#### What the task asks
Below are records; copy every line in them that holds the word "formatting".

Dataset entries:
>>>>>

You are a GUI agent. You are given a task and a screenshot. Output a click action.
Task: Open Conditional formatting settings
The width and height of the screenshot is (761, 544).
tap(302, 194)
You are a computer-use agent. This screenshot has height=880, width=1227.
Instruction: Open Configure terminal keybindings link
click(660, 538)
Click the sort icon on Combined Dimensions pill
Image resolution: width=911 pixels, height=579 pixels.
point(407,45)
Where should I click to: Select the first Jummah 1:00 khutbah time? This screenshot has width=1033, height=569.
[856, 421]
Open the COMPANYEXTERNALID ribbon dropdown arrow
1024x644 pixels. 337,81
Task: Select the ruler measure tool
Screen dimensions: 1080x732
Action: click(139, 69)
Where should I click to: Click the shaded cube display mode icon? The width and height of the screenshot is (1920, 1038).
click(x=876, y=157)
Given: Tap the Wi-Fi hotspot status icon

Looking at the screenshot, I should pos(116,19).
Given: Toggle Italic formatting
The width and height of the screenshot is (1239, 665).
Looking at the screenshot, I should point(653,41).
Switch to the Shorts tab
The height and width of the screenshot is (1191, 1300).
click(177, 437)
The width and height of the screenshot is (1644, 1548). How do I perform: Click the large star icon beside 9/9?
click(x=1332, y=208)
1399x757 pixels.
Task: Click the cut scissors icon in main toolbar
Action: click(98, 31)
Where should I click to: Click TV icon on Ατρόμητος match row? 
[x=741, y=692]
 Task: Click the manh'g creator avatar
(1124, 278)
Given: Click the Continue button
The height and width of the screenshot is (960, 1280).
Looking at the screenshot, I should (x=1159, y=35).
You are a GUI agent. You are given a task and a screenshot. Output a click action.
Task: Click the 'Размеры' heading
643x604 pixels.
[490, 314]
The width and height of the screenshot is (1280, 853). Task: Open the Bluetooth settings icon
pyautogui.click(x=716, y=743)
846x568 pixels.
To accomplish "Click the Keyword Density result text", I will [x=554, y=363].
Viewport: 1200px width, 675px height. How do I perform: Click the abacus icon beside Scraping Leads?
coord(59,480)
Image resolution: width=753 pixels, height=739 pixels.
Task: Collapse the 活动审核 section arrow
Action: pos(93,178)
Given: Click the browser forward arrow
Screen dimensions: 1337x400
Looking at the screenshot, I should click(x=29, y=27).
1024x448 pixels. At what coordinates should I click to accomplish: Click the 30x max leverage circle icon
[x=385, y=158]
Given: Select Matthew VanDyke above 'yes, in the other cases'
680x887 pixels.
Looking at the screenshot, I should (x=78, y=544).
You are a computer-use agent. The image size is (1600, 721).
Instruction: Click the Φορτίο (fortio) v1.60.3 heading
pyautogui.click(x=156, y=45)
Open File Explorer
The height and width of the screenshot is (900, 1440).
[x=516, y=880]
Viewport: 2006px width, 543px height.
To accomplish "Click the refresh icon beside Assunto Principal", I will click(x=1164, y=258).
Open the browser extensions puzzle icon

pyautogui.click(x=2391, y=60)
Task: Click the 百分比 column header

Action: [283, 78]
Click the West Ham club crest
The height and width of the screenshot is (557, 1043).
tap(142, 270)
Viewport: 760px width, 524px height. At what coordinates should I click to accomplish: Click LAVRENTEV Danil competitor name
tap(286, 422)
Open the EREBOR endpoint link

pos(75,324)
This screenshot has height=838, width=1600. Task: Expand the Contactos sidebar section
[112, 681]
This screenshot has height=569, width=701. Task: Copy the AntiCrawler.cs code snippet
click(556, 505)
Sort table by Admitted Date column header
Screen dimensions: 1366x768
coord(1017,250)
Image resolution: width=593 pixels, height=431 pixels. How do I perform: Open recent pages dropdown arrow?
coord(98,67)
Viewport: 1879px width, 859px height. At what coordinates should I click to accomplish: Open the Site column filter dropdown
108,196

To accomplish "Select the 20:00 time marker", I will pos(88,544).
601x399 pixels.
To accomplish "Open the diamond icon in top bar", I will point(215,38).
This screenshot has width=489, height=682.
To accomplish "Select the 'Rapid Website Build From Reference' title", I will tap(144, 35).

<<<<<

#### Solution
Task: Open Conditional formatting settings
Given: Toggle Italic formatting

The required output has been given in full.